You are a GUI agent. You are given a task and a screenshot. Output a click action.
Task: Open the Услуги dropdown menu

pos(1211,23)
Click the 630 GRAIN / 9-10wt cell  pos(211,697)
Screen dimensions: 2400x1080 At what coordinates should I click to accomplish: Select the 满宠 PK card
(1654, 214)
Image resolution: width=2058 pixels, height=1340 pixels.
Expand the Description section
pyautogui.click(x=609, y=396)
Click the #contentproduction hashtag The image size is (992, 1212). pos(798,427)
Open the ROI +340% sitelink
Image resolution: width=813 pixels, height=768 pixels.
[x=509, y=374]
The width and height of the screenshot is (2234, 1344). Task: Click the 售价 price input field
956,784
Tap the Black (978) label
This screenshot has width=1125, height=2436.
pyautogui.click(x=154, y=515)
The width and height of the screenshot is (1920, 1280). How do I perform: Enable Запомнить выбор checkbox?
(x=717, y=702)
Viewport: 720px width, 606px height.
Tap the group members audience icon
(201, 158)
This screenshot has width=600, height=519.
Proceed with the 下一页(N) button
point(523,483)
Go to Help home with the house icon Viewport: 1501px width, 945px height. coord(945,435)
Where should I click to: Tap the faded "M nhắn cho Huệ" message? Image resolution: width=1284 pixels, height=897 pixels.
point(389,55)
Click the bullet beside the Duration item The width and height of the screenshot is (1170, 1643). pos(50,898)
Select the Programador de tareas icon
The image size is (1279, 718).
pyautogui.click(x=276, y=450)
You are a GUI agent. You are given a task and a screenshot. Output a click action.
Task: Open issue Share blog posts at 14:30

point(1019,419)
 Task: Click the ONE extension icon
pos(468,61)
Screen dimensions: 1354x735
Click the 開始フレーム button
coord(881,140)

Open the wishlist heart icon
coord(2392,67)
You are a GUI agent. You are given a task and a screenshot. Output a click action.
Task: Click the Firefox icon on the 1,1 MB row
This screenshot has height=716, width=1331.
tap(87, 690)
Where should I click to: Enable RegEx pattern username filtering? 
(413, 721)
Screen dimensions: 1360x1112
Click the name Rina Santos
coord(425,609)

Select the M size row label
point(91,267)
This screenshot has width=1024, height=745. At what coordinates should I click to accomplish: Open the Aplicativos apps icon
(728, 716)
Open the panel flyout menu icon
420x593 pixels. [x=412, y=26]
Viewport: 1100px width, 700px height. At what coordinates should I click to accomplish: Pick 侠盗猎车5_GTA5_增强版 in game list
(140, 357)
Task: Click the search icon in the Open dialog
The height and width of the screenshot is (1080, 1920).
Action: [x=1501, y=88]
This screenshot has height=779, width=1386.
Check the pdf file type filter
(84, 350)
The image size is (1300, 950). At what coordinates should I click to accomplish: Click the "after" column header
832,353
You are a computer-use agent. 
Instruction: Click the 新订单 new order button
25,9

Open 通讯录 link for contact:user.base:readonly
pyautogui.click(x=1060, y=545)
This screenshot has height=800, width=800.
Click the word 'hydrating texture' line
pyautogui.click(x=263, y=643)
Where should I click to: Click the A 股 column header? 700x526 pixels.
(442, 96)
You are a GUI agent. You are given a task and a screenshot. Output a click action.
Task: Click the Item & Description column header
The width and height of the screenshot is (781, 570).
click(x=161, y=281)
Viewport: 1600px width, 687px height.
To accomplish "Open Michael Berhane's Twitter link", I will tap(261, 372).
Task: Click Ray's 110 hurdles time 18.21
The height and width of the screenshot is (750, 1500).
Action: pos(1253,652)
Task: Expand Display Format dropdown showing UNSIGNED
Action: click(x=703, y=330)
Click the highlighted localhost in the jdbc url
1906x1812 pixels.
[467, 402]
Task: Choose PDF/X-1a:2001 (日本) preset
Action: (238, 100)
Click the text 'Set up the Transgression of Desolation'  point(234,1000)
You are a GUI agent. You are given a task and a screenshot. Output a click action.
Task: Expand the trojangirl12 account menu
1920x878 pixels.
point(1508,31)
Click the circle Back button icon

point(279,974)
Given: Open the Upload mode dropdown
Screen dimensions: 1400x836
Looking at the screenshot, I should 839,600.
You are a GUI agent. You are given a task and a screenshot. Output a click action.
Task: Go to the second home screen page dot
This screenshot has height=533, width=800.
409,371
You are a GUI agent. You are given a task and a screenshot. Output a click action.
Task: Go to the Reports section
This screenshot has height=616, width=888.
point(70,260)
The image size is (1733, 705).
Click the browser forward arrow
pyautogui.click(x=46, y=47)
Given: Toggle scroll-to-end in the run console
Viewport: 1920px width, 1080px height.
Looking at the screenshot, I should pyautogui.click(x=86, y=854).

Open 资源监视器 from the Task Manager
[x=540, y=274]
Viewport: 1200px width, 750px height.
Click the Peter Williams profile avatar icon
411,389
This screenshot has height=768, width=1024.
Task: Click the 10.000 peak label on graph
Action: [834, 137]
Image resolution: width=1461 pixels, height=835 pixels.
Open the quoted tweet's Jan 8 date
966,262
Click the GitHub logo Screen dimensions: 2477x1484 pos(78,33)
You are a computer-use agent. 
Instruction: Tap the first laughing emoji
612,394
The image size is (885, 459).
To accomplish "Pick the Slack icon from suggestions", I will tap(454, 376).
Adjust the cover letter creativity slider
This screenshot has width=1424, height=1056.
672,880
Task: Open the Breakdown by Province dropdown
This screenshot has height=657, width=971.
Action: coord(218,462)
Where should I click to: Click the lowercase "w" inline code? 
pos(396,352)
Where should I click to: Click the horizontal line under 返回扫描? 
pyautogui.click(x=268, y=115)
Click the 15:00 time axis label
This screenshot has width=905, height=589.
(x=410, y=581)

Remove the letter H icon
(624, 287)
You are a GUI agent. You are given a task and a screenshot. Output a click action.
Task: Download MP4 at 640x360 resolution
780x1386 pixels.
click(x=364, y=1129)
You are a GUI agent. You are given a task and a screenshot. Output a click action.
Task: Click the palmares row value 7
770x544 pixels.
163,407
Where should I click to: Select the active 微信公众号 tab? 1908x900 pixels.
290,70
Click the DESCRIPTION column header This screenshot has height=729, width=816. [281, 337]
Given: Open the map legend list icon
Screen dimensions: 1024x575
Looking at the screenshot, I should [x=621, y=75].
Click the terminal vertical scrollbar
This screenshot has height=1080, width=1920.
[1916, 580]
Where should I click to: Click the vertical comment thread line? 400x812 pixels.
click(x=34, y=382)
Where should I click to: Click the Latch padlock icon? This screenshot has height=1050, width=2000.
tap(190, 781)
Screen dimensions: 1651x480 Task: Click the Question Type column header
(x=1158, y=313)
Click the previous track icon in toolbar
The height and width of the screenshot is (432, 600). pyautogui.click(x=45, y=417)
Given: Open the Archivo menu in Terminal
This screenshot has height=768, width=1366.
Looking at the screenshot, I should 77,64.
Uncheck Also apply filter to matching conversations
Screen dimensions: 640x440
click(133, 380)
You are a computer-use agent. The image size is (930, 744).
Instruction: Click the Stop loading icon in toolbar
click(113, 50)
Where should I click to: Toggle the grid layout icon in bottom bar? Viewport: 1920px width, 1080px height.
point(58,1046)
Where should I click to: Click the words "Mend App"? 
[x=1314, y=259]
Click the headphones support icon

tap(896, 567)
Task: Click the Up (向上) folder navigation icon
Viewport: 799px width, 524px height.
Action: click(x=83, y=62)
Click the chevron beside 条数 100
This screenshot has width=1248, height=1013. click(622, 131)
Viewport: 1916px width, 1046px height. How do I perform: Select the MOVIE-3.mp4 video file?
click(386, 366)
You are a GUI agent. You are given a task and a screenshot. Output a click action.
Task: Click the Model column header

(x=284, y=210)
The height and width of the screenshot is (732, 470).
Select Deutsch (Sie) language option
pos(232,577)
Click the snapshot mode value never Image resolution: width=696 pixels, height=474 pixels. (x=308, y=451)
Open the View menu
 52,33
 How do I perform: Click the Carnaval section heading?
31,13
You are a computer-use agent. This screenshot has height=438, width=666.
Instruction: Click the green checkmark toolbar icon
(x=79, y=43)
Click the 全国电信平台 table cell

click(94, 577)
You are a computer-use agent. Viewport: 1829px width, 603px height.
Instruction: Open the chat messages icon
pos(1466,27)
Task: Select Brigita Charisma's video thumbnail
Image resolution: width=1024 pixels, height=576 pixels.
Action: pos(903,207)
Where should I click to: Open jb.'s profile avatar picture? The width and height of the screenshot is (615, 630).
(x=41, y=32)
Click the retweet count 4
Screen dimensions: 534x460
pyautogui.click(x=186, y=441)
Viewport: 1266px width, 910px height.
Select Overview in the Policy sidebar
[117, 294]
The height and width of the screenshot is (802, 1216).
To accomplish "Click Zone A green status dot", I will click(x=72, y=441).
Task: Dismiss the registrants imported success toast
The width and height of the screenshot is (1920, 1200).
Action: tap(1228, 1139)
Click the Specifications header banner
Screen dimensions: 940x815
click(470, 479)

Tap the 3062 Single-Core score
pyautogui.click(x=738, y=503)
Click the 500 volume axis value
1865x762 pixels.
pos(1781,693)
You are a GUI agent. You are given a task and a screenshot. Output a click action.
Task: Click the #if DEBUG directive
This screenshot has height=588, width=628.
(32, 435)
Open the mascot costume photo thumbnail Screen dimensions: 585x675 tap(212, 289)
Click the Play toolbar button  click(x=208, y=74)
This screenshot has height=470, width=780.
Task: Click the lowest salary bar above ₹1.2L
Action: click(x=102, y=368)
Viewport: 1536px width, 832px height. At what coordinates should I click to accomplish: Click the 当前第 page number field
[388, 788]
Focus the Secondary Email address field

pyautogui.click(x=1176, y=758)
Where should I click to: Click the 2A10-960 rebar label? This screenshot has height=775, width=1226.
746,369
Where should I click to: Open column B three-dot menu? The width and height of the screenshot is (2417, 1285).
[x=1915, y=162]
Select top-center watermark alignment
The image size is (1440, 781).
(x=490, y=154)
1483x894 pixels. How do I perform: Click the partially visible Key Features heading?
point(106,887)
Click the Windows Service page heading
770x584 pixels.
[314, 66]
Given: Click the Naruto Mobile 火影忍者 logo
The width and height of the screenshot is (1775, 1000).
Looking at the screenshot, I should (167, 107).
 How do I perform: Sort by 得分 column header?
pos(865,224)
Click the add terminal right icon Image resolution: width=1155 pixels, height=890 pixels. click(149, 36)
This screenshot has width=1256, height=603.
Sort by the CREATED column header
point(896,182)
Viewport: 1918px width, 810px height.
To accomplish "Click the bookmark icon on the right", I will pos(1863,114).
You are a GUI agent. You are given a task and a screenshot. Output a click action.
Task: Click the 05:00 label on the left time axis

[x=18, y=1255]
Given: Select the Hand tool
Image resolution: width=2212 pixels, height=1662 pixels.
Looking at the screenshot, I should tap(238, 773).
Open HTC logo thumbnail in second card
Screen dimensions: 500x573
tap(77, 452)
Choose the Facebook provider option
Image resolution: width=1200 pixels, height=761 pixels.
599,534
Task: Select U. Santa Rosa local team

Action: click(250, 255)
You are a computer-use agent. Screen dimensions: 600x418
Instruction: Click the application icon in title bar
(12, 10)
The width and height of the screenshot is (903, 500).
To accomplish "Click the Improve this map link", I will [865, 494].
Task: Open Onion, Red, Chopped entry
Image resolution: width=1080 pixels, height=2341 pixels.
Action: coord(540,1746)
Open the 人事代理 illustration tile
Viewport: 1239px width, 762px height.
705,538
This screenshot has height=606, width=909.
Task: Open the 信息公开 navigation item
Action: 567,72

:::

What needs to be done: Repeat the records from the line with "Viewport: 1918px width, 810px height." to the line with "[x=18, y=1255]", both included, exactly as they appear.

Written solution:
Viewport: 1918px width, 810px height.
To accomplish "Click the bookmark icon on the right", I will pos(1863,114).
You are a GUI agent. You are given a task and a screenshot. Output a click action.
Task: Click the 05:00 label on the left time axis

[x=18, y=1255]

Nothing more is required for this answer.